-- Begin Quoted text --

March 7-March 13, 2020

March 10, 2020

Today is just past the full moon, the tide is high around 3:30 in the afternoon, over 1.5 feet. The winds lightened up again and the sky stayed clear most of the day. By the time I was leaving school, the mountains had been obscured by those towering grey-black clouds that have almost no definition and hang over everything like another mountain, above the mountain, like a shadow.

I pulled up to Kitchens, thinking that Playgrounds might not be working on this high tide and questionable swell. S– decided to head to Kahili, which I didn’t have time for today. Kitchens, Bluffs we called it my whole life, back when it was barely more than a four wheel drive track through ironwood, mud, and sand. We used to drive the landcruiser around one of the bluffs, punching through to the coastline, to post up for the weekends. I wasn’t there to surf back then. We were fishing, laying net, then bodyboarding away the hours between the work of checking the nets and hauling the nets and cleaning the fish. I have never met anyone else who calls that place Bluffs, just us and the Venturas, maybe.

ʻAlio is the stretch of sand from Hikinaʻakalā all the way to Hanamaʻulu. This place is huge, vast, always windswept and littered with drift wood, still wild looking despite the keiki swim ponds, the bike path, the camp sites, the golf course, and the hotel. Kitchens is the surf break just off the edge of the shallow reef where I spent my childhood fishing. It is usually a wind blown mess of peaks but sometimes the sand bars set up just right and the winds die down, and it is becomes one of the best spots around.

Today, the waves were glassy, blue but clear like resin, sparkling from below, and I could see a few peaks sucking off the sand bars, not well organized. I also saw a wave breaking another hundred yards farther out and not quite connecting. Honestly, the set up was a mess today, with swell racing across the edge of the reef and across the sand bars, from all directions, crisscrossing, piling up on top of each other, combining and doubling and separating seemingly randomly. I decided I could pick off a few lefts coming off the reef or maybe some rights coming off the first sandbar, so I headed out, never an easy paddle at Kitchens, always farther to go than you think. I ignored the Portuguese man o’wars lining the edges of the wet sand, feeling still protected by my tattoo and my wet suit top but also feeling silly for feeling that way.

-- End Quoted text --

> **Written tasks**
**a)** Answer these about the journal entry:
(i) Around what time was the tide high that day?
(ii) What name did the writer's family use for Kitchens?
(iii) Between which two places does ʻAlio stretch?
**b)** Rewrite the stretch of the journal entry from "Today, the waves" through "feeling that way.", swapping "glassy" for "smooth".
The data that comes next has no connection to the journal entry.

-- Begin Stored data --

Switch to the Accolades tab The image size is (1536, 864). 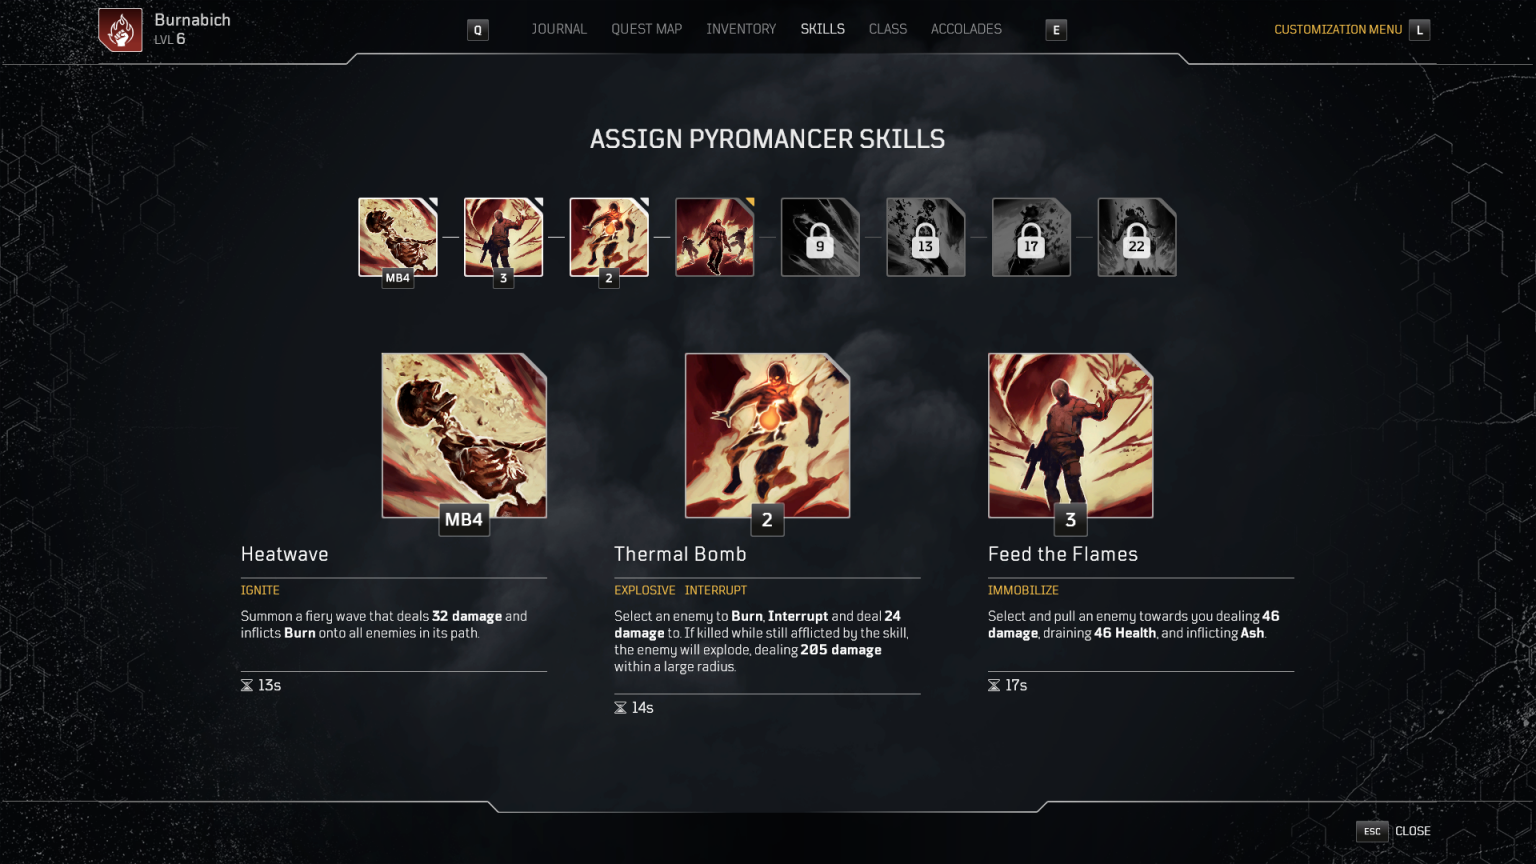tap(966, 29)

-- End Stored data --

> **Outputs**
**a)**
(i) Around 3:30 in the afternoon.
(ii) Bluffs.
(iii) From Hikinaʻakalā to Hanamaʻulu.

**b)**
Today, the waves were smooth, blue but clear like resin, sparkling from below, and I could see a few peaks sucking off the sand bars, not well organized. I also saw a wave breaking another hundred yards farther out and not quite connecting. Honestly, the set up was a mess today, with swell racing across the edge of the reef and across the sand bars, from all directions, crisscrossing, piling up on top of each other, combining and doubling and separating seemingly randomly. I decided I could pick off a few lefts coming off the reef or maybe some rights coming off the first sandbar, so I headed out, never an easy paddle at Kitchens, always farther to go than you think. I ignored the Portuguese man o’wars lining the edges of the wet sand, feeling still protected by my tattoo and my wet suit top but also feeling silly for feeling that way.